▶ _TASK DESCRIPTION_: Copy out the rows from the line containing "The height and width of the screenshot is (433, 625)." through the line containing "This screenshot has width=460, height=368.", keeping both of those lines and every line between them.

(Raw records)
=======

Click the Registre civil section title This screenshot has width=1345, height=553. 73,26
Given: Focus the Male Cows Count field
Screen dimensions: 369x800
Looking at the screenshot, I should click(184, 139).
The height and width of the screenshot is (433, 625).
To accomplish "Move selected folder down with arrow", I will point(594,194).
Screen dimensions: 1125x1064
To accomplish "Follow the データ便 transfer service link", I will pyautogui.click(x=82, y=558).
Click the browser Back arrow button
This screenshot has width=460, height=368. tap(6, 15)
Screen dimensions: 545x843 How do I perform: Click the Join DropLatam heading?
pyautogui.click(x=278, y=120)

=======

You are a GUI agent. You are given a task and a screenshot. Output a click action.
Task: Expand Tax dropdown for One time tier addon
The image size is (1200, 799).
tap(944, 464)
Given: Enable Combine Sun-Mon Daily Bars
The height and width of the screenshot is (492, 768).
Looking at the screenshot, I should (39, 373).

=======

▶ _TASK ANSWER_:
The height and width of the screenshot is (433, 625).
To accomplish "Move selected folder down with arrow", I will point(594,194).
Screen dimensions: 1125x1064
To accomplish "Follow the データ便 transfer service link", I will pyautogui.click(x=82, y=558).
Click the browser Back arrow button
This screenshot has width=460, height=368. tap(6, 15)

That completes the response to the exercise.